> WHAT NEEDS TO BE DONE
Reproduce the records below without any change, covering everything from their first line down to and including the line that contains "click(x=547, y=308)".

## start

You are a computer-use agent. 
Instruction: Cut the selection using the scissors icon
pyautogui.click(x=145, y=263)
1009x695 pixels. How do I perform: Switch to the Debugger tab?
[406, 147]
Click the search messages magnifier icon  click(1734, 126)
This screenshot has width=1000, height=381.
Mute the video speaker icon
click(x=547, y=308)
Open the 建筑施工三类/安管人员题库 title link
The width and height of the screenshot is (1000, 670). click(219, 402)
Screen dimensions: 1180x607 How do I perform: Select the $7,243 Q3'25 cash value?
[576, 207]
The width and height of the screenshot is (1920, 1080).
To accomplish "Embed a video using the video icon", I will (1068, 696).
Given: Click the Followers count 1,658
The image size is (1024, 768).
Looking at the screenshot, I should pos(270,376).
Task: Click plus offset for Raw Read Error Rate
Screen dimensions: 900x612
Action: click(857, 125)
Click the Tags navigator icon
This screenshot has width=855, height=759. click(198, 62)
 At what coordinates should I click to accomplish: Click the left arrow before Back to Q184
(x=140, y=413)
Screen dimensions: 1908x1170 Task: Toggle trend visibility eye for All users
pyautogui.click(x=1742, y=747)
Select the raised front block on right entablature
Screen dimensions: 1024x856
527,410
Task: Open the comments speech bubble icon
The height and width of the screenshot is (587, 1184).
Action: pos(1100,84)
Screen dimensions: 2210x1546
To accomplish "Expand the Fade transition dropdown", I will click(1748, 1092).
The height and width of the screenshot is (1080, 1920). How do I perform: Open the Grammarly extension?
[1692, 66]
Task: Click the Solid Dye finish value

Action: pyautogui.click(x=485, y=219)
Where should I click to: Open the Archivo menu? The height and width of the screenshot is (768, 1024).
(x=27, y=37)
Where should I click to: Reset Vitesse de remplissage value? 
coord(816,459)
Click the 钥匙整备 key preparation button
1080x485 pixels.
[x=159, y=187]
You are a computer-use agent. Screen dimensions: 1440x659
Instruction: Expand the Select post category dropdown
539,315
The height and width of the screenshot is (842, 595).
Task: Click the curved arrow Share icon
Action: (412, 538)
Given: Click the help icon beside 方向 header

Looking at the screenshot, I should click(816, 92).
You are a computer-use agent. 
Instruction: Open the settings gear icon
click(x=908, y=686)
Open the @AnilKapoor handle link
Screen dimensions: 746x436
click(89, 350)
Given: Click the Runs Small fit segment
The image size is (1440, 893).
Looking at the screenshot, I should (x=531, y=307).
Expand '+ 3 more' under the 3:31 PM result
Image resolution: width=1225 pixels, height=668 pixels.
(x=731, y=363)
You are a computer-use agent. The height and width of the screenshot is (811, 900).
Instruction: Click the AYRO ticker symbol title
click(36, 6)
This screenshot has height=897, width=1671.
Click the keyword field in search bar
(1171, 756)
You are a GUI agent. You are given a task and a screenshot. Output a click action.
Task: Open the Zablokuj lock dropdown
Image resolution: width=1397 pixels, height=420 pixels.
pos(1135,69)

## end

> SOLVED EXERCISE
You are a computer-use agent. 
Instruction: Cut the selection using the scissors icon
pyautogui.click(x=145, y=263)
1009x695 pixels. How do I perform: Switch to the Debugger tab?
[406, 147]
Click the search messages magnifier icon  click(1734, 126)
This screenshot has width=1000, height=381.
Mute the video speaker icon
click(x=547, y=308)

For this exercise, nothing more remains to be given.